▶ **SHORT PROBLEM**
Could you rewrite the items from the line containing "You are a computer-use agent. Image" through the end of the items, renaming "Instruction" to "Command" and changing nothing else? Leave out the pictures.

[Data entries]
§

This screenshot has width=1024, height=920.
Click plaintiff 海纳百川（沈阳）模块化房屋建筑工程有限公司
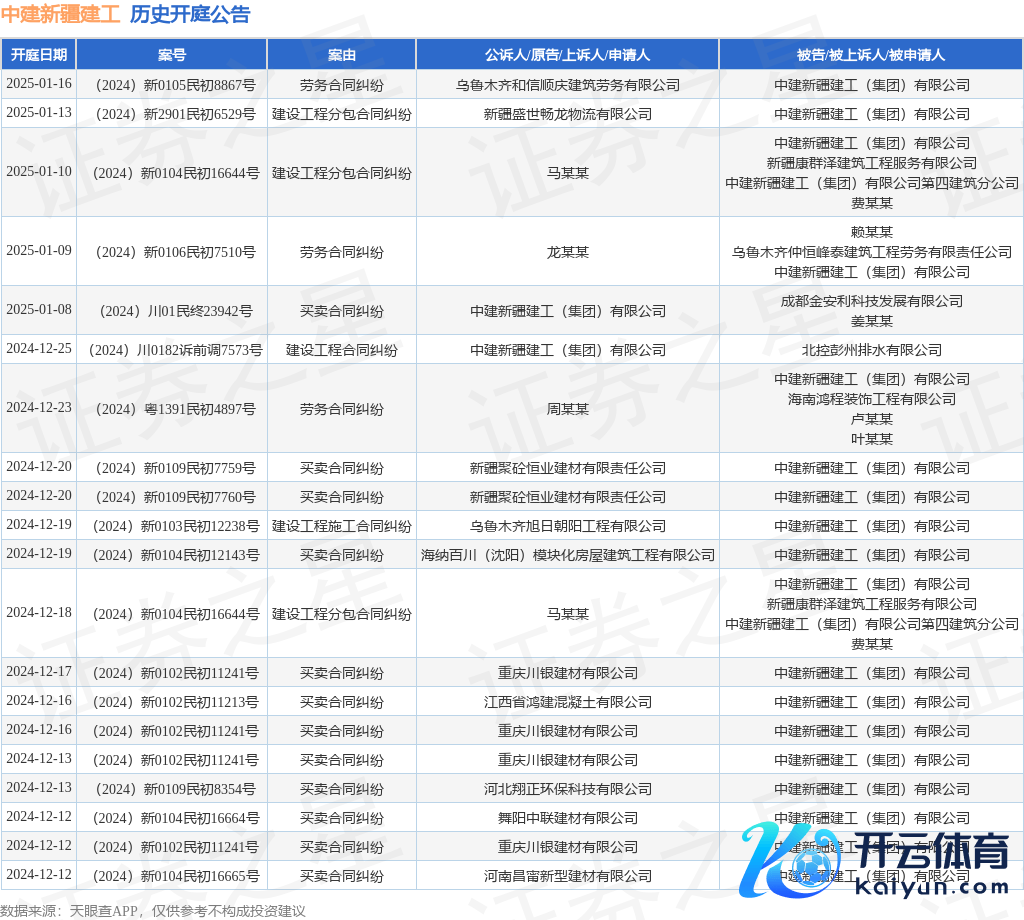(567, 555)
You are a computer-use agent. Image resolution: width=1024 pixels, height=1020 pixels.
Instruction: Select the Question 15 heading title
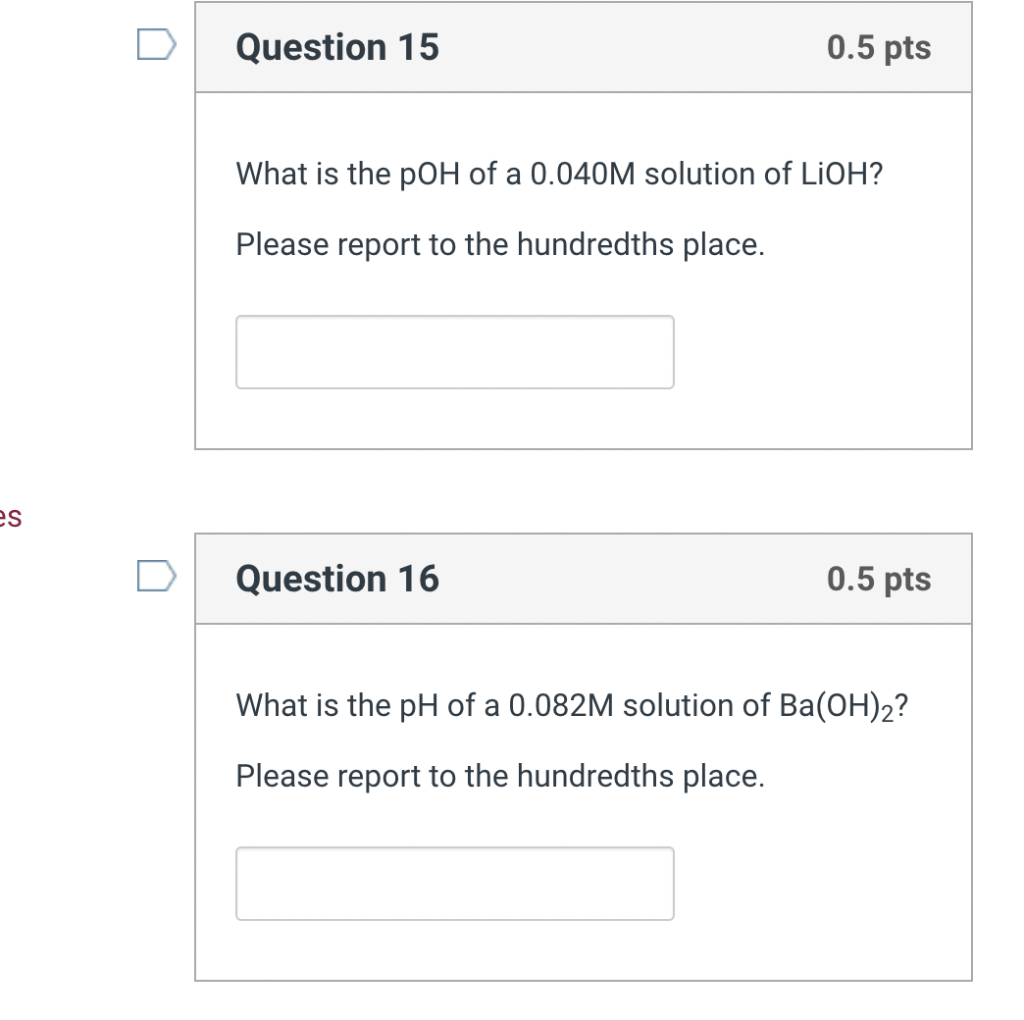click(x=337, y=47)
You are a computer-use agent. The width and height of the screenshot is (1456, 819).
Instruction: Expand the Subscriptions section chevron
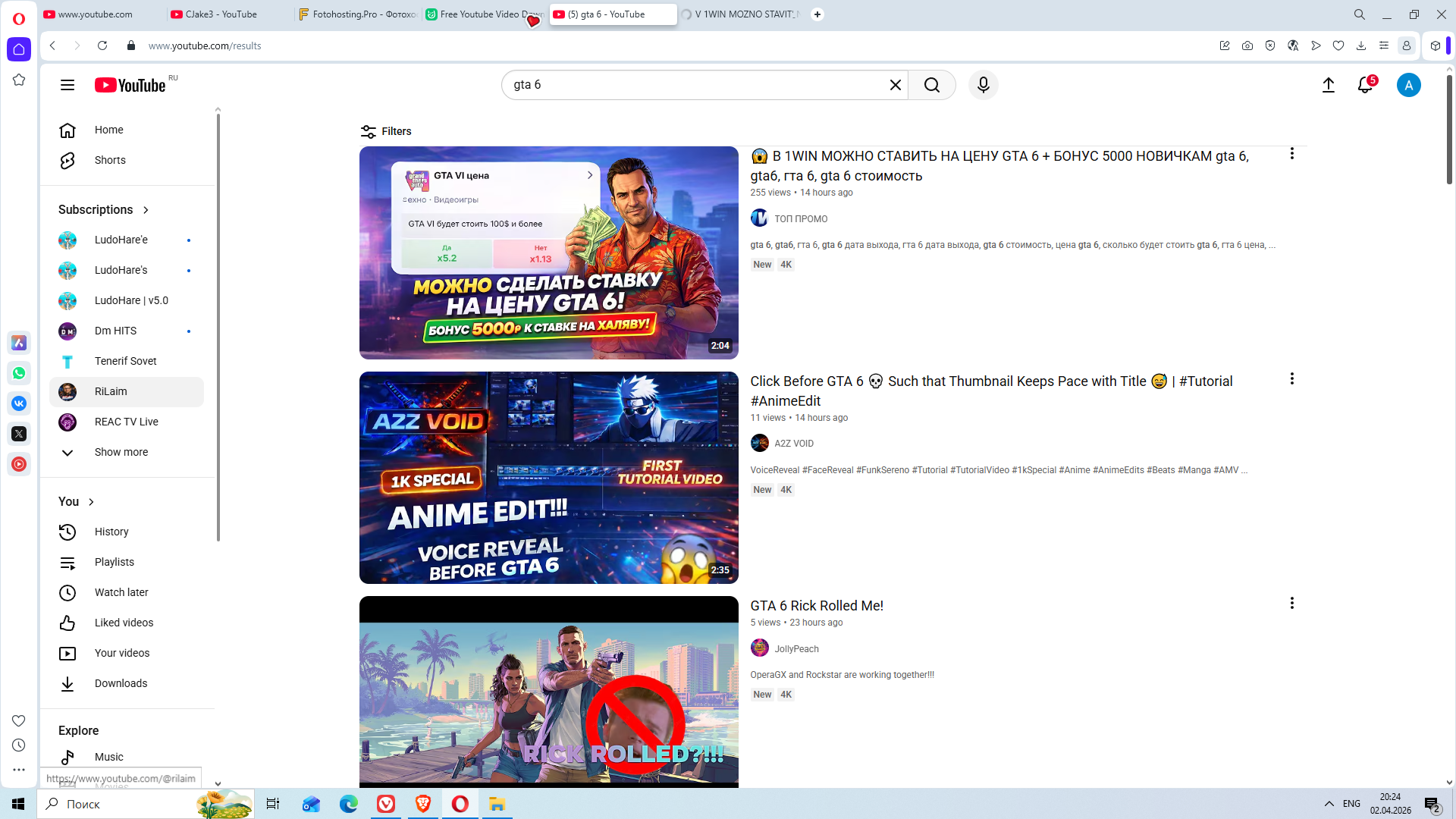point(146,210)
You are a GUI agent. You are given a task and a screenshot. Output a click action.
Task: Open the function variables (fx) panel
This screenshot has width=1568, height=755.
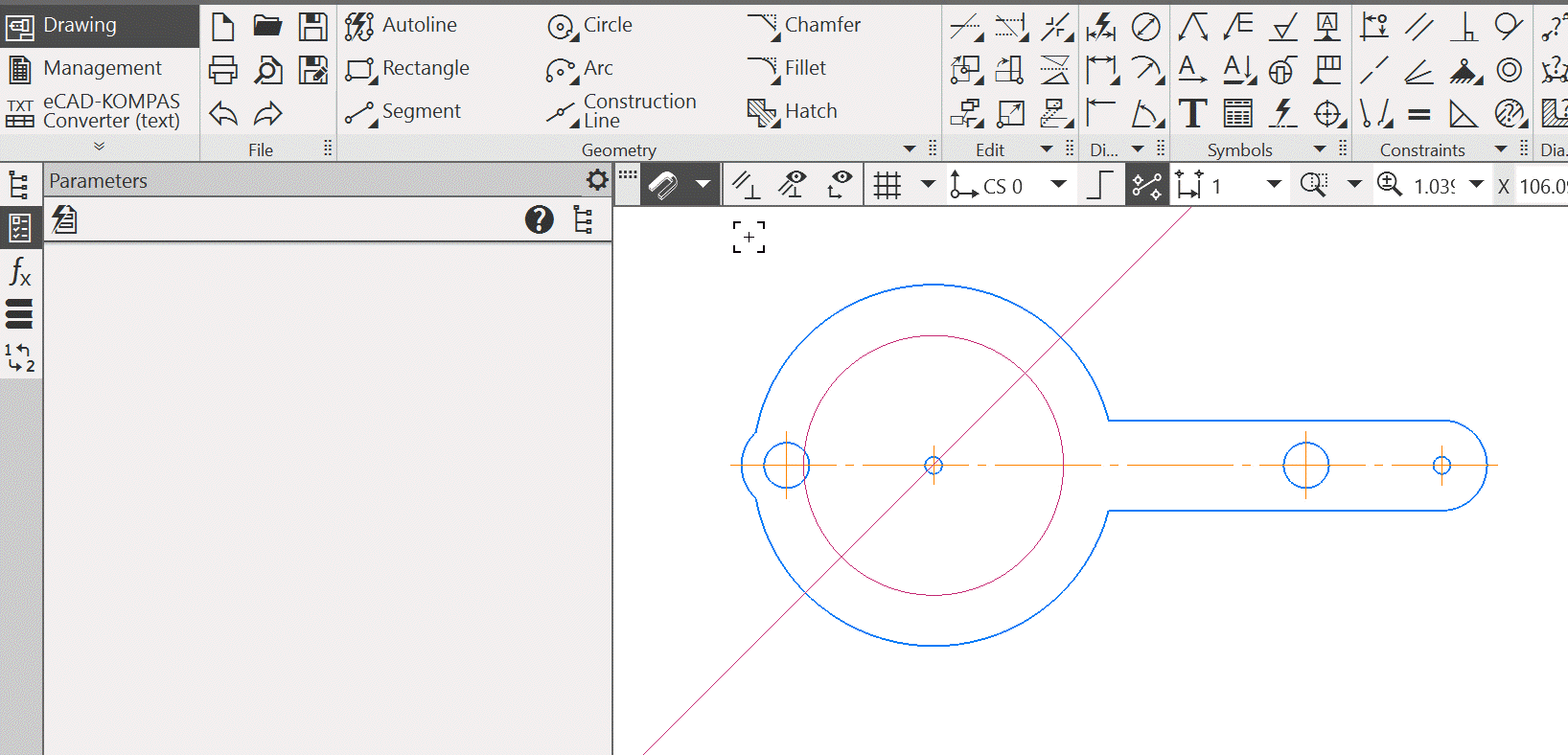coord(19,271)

§

▶ **WRITTEN ANSWER**
You are a computer-use agent. Image resolution: width=1024 pixels, height=1020 pixels.
Command: Select the Question 15 heading title
click(x=337, y=47)
You are a computer-use agent. The width and height of the screenshot is (1456, 819).
Command: Expand the Subscriptions section chevron
point(146,210)
You are a GUI agent. You are given a task and a screenshot. Output a click action.
Task: Open the function variables (fx) panel
This screenshot has width=1568, height=755.
coord(19,271)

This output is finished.